Redundancy-optimized Multi-head Attention Networks for Multi-View Multi-Label Feature Selection
Yuzhou Liu, Jiarui Liu, Wanfu Gao
TL;DR
MVML feature selection is challenged by complex inter-view relations and feature redundancy. RMAN-MMFS integrates one attention head per view to model view-self feature-label interactions and employs cross-view attention to capture inter-view complementarity, augmented by static and dynamic redundancy penalties. The framework delivers a unified objective and demonstrates superior performance across six real-world datasets against six baselines, producing compact, discriminative feature subsets with good generalization. The approach offers scalable, cross-view-aware feature selection with practical impact for MVML classification tasks.
Abstract
Multi-view multi-label data offers richer perspectives for artificial intelligence, but simultaneously presents significant challenges for feature selection due to the inherent complexity of interrelations among features, views and labels. Attention mechanisms provide an effective way for analyzing these intricate relationships. They can compute importance weights for information by aggregating correlations between Query and Key matrices to focus on pertinent values. However, existing attention-based feature selection methods predominantly focus on intra-view relationships, neglecting the complementarity of inter-view features and the critical feature-label correlations. Moreover, they often fail to account for feature redundancy, potentially leading to suboptimal feature subsets. To overcome these limitations, we propose a novel method based on Redundancy-optimized Multi-head Attention Networks for Multi-view Multi-label Feature Selection (RMAN-MMFS). Specifically, we employ each individual attention head to model intra-view feature relationships and use the cross-attention mechanisms between different heads to capture inter-view feature complementarity.

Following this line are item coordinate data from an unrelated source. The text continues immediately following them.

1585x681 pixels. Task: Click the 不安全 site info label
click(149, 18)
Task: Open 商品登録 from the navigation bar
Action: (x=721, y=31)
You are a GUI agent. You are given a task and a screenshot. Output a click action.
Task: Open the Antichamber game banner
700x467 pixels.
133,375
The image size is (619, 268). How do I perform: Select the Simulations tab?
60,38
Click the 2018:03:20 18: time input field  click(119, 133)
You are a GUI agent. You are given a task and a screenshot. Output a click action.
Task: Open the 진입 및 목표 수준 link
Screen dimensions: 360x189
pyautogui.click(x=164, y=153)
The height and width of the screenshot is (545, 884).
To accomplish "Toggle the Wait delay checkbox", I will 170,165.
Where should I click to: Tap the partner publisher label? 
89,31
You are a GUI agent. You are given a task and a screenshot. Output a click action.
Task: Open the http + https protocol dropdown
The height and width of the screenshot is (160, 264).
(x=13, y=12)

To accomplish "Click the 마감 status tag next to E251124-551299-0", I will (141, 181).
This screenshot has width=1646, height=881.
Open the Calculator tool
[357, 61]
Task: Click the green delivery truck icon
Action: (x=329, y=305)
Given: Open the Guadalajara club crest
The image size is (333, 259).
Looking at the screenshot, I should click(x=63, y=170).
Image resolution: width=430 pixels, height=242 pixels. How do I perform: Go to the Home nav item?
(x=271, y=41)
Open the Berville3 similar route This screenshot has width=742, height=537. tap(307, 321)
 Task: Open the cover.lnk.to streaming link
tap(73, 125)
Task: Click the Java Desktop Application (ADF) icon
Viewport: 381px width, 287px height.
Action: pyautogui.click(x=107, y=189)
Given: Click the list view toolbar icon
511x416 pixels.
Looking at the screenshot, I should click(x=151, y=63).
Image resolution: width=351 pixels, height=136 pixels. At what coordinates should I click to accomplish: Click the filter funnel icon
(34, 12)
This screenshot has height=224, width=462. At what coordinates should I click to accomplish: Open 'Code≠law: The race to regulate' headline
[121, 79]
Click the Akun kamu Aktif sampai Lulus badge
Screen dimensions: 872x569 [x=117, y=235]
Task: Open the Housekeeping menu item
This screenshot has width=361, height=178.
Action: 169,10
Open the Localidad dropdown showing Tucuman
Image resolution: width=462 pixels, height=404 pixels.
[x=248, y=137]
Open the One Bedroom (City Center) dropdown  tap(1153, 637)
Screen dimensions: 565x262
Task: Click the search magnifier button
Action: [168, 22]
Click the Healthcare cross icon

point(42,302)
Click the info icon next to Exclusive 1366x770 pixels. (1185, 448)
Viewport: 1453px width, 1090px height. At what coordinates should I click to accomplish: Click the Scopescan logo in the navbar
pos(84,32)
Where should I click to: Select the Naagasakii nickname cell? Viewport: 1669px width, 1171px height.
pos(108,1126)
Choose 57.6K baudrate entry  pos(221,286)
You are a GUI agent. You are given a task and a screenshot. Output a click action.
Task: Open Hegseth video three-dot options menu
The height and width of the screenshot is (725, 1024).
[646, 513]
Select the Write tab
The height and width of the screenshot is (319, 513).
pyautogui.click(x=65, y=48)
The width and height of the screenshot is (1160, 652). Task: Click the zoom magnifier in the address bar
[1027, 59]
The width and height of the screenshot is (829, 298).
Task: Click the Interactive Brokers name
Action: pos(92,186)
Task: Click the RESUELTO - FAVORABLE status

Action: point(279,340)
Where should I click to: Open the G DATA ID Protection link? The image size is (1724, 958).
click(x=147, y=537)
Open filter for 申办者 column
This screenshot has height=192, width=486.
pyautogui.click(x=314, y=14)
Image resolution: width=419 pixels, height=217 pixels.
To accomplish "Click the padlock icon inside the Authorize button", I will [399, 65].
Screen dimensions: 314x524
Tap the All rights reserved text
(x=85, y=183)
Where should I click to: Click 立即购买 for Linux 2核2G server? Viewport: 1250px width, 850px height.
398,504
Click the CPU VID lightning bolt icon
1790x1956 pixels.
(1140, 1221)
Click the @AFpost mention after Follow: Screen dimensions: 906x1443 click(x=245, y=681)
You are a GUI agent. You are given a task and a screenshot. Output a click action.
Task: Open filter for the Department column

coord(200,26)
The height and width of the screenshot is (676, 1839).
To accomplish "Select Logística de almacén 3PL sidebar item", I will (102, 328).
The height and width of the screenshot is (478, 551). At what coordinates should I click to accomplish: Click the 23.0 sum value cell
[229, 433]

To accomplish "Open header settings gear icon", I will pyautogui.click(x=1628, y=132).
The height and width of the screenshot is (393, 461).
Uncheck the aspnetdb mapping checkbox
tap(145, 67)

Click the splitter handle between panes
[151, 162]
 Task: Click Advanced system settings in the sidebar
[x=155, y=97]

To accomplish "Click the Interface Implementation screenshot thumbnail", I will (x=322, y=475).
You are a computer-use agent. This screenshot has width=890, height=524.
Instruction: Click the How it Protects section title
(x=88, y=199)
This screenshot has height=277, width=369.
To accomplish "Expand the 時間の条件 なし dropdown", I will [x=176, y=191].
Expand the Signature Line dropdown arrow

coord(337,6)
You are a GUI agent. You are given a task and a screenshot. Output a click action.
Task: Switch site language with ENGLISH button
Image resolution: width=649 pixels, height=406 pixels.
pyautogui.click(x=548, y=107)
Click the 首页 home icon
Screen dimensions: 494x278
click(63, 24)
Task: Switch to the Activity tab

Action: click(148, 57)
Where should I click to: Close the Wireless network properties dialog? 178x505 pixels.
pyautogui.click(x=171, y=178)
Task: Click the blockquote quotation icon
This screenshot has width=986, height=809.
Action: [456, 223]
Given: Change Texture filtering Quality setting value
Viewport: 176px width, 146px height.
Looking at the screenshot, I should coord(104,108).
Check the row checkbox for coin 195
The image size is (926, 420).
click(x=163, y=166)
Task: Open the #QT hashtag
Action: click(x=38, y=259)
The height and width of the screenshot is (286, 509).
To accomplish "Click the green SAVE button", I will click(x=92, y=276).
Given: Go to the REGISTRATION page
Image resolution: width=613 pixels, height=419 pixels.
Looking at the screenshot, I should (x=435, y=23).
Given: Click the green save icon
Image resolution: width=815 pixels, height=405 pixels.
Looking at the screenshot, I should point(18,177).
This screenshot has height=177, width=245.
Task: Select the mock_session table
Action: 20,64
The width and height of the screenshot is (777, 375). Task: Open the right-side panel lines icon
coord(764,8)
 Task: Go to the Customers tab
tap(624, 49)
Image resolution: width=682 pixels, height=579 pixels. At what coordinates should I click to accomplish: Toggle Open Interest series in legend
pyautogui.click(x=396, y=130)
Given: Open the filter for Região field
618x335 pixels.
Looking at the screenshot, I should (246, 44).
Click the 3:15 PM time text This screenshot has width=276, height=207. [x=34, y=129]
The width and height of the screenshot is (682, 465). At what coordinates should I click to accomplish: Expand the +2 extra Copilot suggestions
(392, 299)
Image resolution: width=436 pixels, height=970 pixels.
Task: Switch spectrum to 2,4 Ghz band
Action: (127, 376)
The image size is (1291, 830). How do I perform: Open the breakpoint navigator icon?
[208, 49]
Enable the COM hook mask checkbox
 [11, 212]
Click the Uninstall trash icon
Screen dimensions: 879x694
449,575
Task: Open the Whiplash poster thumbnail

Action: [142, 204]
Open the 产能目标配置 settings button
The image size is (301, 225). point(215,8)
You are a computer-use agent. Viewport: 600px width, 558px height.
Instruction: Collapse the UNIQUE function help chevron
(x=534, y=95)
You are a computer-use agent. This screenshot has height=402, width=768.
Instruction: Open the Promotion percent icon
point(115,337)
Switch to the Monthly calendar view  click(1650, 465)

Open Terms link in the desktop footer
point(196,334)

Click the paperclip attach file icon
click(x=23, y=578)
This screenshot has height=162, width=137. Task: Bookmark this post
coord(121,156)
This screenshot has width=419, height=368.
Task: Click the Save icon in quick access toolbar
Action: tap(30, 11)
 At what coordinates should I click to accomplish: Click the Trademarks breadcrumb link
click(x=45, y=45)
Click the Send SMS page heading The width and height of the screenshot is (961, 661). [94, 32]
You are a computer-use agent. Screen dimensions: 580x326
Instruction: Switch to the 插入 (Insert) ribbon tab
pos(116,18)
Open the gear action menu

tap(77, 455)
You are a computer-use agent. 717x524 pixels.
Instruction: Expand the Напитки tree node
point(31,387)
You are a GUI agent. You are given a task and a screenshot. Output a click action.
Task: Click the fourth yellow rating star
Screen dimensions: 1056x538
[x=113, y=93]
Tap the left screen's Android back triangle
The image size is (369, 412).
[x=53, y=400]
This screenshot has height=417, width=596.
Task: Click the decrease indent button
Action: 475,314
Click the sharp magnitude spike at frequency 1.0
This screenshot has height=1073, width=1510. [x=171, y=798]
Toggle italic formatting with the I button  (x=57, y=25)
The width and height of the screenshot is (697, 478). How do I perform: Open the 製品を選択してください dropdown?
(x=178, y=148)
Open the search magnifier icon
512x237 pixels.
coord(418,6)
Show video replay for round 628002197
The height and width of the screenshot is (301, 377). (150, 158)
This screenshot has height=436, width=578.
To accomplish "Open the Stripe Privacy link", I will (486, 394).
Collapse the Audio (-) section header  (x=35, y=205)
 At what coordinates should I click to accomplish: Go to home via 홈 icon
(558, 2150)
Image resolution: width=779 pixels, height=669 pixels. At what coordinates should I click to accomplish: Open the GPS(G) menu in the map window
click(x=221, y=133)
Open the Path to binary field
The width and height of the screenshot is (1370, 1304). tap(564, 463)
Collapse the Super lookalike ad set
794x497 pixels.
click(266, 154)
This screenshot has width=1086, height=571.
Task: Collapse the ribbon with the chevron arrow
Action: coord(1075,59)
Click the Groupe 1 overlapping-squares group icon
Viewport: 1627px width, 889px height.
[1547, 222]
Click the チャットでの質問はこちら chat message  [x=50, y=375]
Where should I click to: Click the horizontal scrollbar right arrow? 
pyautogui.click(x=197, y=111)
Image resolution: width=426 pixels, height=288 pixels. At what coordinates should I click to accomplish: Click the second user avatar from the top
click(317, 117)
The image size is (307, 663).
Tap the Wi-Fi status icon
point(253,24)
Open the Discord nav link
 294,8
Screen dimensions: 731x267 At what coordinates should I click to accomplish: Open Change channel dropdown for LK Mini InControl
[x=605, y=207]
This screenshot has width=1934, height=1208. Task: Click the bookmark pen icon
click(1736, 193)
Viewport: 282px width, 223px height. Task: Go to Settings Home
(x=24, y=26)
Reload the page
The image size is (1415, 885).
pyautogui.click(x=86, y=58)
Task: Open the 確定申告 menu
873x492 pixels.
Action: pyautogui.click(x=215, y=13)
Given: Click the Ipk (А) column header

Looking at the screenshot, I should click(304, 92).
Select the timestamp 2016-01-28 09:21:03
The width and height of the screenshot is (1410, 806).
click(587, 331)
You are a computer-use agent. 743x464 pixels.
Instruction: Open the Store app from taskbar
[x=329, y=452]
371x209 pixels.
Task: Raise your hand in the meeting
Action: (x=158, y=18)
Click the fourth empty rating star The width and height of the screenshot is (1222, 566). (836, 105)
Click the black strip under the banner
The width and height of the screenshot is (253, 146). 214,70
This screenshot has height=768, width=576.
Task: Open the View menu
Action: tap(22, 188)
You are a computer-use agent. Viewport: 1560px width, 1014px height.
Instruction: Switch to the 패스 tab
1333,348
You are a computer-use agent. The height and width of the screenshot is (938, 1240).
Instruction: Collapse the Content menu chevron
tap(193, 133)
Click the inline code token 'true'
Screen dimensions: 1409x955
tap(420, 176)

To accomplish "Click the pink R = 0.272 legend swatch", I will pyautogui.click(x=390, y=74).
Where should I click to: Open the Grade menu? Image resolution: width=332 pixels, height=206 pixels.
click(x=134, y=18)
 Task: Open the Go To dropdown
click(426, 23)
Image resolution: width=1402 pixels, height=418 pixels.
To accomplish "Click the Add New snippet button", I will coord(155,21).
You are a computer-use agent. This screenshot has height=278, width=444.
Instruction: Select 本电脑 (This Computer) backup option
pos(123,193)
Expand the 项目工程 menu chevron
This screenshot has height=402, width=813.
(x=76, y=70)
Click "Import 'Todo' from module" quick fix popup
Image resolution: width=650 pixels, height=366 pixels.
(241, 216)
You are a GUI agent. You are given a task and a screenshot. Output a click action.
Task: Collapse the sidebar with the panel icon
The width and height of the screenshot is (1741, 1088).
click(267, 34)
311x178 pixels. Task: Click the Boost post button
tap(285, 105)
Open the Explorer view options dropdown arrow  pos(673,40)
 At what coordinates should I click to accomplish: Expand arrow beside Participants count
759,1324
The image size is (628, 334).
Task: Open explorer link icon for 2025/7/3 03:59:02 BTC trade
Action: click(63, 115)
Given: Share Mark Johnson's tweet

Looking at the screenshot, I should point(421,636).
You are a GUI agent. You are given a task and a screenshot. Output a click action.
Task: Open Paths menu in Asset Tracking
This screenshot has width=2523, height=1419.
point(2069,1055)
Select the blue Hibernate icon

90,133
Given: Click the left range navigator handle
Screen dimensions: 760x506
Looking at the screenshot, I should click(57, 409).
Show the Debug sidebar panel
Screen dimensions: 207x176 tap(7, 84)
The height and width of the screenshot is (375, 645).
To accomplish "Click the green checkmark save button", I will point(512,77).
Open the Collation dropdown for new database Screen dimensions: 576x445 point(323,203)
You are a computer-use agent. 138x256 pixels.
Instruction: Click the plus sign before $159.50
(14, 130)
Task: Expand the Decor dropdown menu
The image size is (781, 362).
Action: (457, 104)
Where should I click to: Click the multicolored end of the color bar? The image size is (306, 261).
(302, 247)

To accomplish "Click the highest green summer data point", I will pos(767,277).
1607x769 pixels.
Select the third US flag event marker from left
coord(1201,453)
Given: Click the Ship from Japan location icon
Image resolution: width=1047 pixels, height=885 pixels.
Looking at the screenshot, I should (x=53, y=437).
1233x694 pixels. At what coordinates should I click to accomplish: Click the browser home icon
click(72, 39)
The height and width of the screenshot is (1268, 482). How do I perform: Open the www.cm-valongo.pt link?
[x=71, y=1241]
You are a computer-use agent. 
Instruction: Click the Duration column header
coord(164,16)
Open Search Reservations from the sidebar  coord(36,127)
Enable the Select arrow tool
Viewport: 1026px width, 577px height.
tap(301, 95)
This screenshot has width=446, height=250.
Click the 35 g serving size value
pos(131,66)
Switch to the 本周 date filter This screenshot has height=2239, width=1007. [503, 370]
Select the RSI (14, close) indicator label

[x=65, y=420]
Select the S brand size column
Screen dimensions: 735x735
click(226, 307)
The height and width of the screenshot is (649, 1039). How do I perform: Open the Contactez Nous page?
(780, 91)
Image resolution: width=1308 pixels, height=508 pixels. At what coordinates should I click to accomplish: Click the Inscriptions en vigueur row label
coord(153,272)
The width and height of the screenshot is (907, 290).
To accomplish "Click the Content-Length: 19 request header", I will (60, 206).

Furthermore, we design static and dynamic feature redundancy terms: the static term mitigates redundancy within each view, while the dynamic term explicitly models redundancy between unselected and selected features across the entire selection process, thereby promoting feature compactness. Comprehensive evaluations on six real-world datasets, compared against six multi-view multi-label feature selection methods, demonstrate the superior performance of the proposed method.